The audit that stopped a rollout
A European insurer spent four months generating 220 internal screens with a general-purpose coding assistant. The rollout paused two weeks before go-live when internal audit asked a single question: which prompt produced the approval-routing logic on screen 147, and can we reproduce it? Nobody could answer. The rebuild took another quarter.
The incident isn’t rare. It’s the default outcome when AI output is treated as source code instead of a derived artifact.
What auditors actually object to
Auditors don’t have a philosophical problem with LLMs. We’ve sat in enough review meetings to know the objections are concrete and repeatable. They want to know what produced a given control, whether the same input produces the same output, and whether a human with the right role approved the change. SOX, HIPAA, GDPR, and the EU AI Act all converge on the same three questions.
Free-form generation struggles with all three. The prompt history is rarely preserved. The model is non-deterministic. The reviewer is usually a developer cleaning up syntax, not a control owner signing off on intent.
Determinism as a control
Regulated industries treat reproducibility as a first-class control. A payroll calculation that gives different answers on different days is a finding, regardless of how close the answers are. The same standard applies to generated code. If the same specification can produce two different implementations, auditors treat both as unverified.
Structured generation against a JSON Schema narrows the output space enough that reproducibility becomes tractable. The descriptor is the specification. Two runs that produce the same descriptor produce the same running application, bit for bit, because the runtime is fixed.
Traceability through the descriptor
The useful artifact in an audit isn’t the React component. It’s the descriptor that generated it. A descriptor is short, human-readable, and reviewable by a control owner who has never written TypeScript. When a SOX auditor asks how approval thresholds are enforced on the vendor-setup screen, the answer is a 40-line JSON block, not a 600-line component.
We’ve seen this collapse evidence-gathering from weeks to hours. The descriptor ties to a commit, the commit ties to an approver, and the approver ties to a role in the RBAC system. The chain closes without a spreadsheet.

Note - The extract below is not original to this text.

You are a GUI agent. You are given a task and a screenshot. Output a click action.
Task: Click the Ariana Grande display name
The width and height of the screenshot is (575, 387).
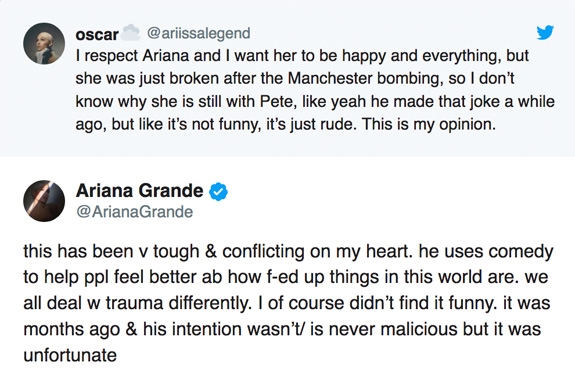click(139, 191)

Where AI belongs in the workflow
The question isn’t whether AI writes the code. It’s what the AI is allowed to commit. In the pattern that passes audit, the LLM proposes a descriptor change. A human with the right role reviews and approves it. The runtime compiles it into a running screen. The audit log captures every step.
This is the inverse of the “AI autocomplete” pattern that dominates developer tools. Cursor and its peers optimize for velocity inside the editor. That’s a fine pattern for internal tooling. It’s the wrong pattern for a system that has to answer to an external auditor.

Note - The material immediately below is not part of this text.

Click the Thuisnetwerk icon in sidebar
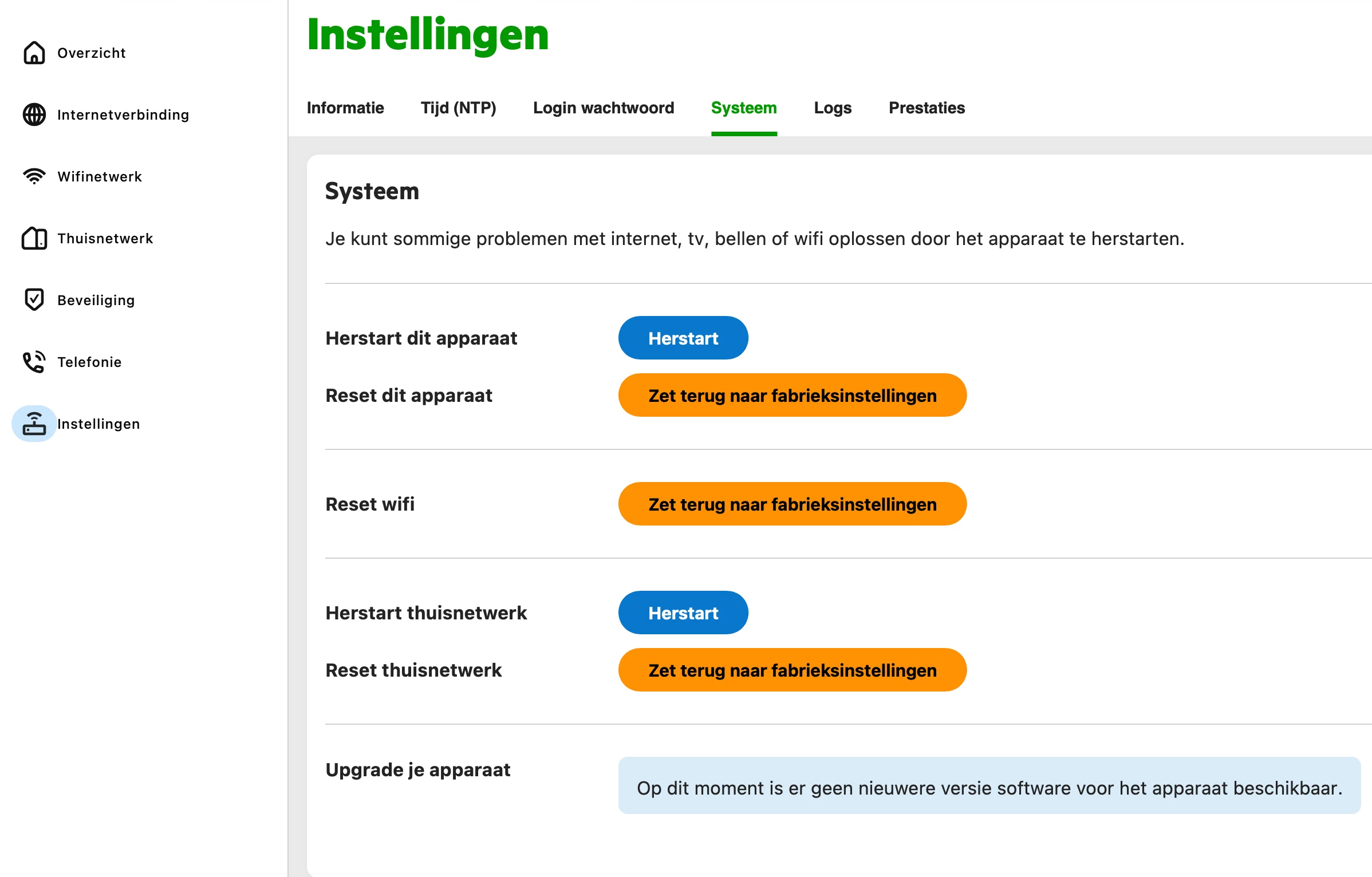The width and height of the screenshot is (1372, 877). [34, 238]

The EU AI Act raises the stakes
The EU AI Act classifies many enterprise decision-support systems as high-risk, which brings logging, human oversight, and technical documentation obligations. Generated code that can’t explain itself is going to struggle under Article 13. Generated descriptors, reviewed and signed, are already most of the way there.
The takeaway
AI-generated code can pass a compliance audit. It just can’t pass one as raw output. The artifact that survives review is the structured specification, reviewed by the right human, compiled by a fixed runtime, and logged end to end. Every regulator we’ve talked to treats that pattern as reasonable. None of them treat “the model wrote it” as an answer.